As the satellite orbits Earth, the two cylinders are in continuous free fall. Electrodes keep the cylinders centered inside the accelerometers by applying tiny voltages to the cylinders. These voltages were accurately measured to determine if there are any differences between the two applied voltages. After more than 1,500 orbits the MICROSCOPE mission research team found no such differences. In a preprint accepted for publication in Physical Review Letters the research team comprised of forty-four physicists from France, Germany, Netherlands, and the United Kingdom reported that the lack of such differences established the equivalence principle to 1 part in 100 trillion.4 This measure is a factor of 20 times superior to the best previous test.

The MICROSCOPE satellite is scheduled for at least another 900 orbits. By then, the MICROSCOPE mission research team hopes to test the equivalence principle to 1 part in a quadrillion. A proposed Italian satellite would push the test to 1 part in 100 quadrillion. Stanford University physicists have proposed a satellite featuring noise-reducing cryogenics that would yield a test accurate to 1 part in a quintillion.
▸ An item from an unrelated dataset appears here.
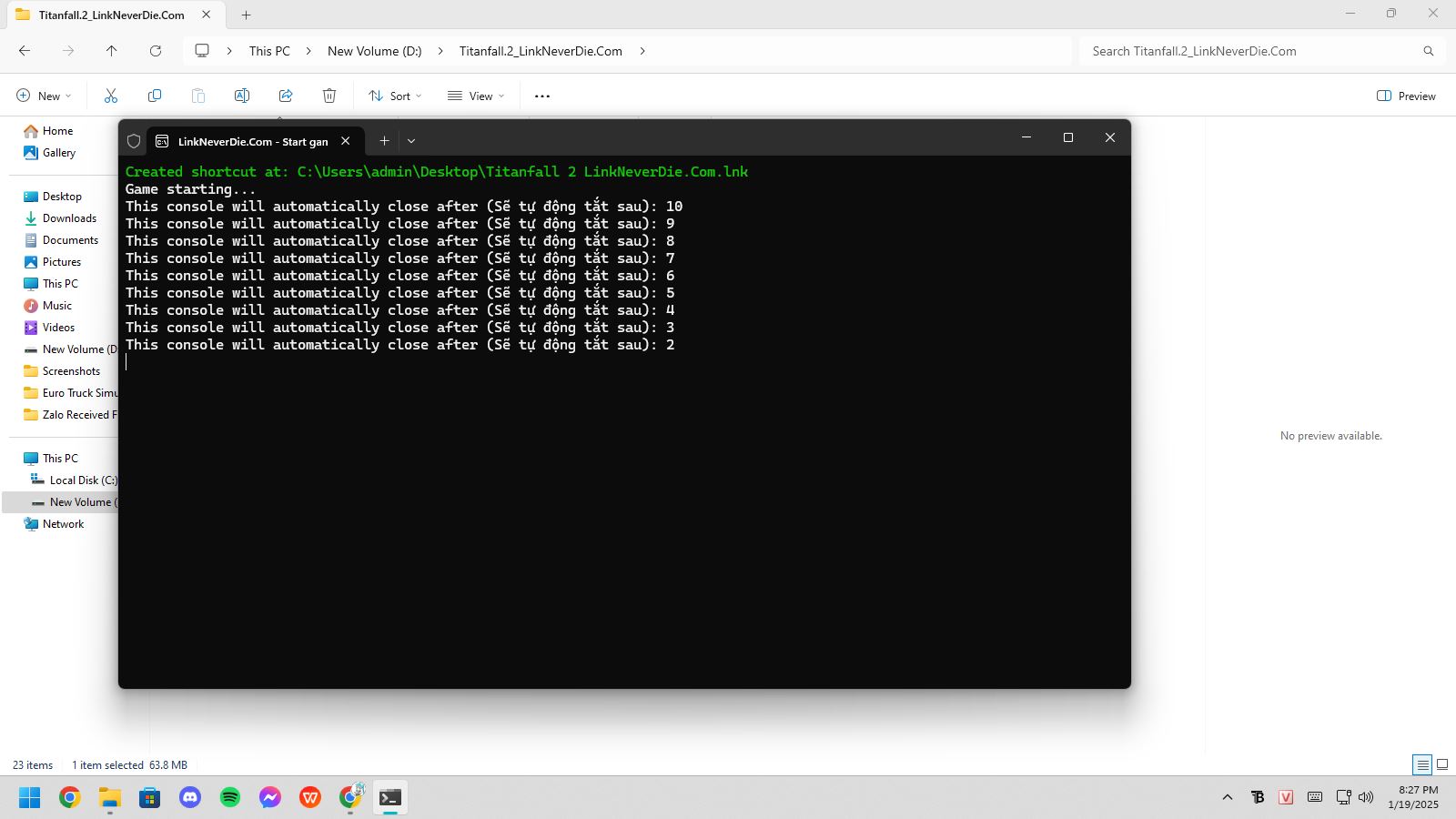Click the Share icon in toolbar
This screenshot has height=819, width=1456.
pos(286,96)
Is all this testing necessary? Lay readers may wonder, how much more testing of the equivalence principle does general relativity require beyond Galileo’s drop test experiments? While the overall validity of general relativity is affirmed by astronomers and physicists, several of them speculate about tiny adjustments to general relativity, some of which have significant philosophical consequences. Therefore, placing more stringent limits on such possible adjustments has implications for science, philosophy, and theology.

Lorentz Invariance Tests
General relativity also predicts a fundamental symmetry known as Lorentz invariance. Lorentz invariance, named after early twentieth century Dutch physicist Hendrik Lorentz, states that the laws of physics are invariant under a transformation between two coordinate frames moving at constant velocity with respect to one another. To put it simply, it means that physical measurements will not depend on either the speed or the orientation of the laboratory’s reference frame. To put it even more simply, it says that while the universe is not invariant, the laws of physics are.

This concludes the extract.